Task prompt:
Extract the lines from the one containing "Where should I click to: Delete" through the last line of the items, and reproduce each of them without any change.

[Text and item location entries]
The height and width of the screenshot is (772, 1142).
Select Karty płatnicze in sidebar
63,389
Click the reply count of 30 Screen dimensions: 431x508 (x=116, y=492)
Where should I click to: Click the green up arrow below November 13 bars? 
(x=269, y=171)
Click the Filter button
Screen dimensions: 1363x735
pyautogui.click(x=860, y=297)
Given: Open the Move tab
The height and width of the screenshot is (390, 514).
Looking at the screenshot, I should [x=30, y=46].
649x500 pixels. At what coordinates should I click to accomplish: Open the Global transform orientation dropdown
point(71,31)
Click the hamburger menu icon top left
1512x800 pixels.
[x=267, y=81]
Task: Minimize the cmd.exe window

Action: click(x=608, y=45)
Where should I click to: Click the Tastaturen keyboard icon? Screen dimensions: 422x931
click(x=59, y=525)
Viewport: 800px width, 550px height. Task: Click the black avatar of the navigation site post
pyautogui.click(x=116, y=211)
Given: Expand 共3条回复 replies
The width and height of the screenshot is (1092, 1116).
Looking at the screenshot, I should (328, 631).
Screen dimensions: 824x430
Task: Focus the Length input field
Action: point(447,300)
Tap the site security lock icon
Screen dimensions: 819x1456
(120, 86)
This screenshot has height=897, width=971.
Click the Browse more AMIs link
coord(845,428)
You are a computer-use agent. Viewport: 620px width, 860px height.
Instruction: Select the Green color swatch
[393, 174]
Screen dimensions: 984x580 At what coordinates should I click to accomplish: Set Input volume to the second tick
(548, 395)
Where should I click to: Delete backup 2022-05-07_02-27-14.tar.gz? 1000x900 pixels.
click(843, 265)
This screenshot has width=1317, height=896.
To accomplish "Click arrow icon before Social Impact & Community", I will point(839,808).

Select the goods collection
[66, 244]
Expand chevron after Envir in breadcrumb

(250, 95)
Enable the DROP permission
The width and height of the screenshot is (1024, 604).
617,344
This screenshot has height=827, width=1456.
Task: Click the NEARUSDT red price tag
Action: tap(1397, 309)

Response to the exercise:
Where should I click to: Delete backup 2022-05-07_02-27-14.tar.gz? 1000x900 pixels.
click(843, 265)
This screenshot has width=1317, height=896.
To accomplish "Click arrow icon before Social Impact & Community", I will point(839,808).

Select the goods collection
[66, 244]
Expand chevron after Envir in breadcrumb

(250, 95)
Enable the DROP permission
The width and height of the screenshot is (1024, 604).
617,344
This screenshot has height=827, width=1456.
Task: Click the NEARUSDT red price tag
Action: tap(1397, 309)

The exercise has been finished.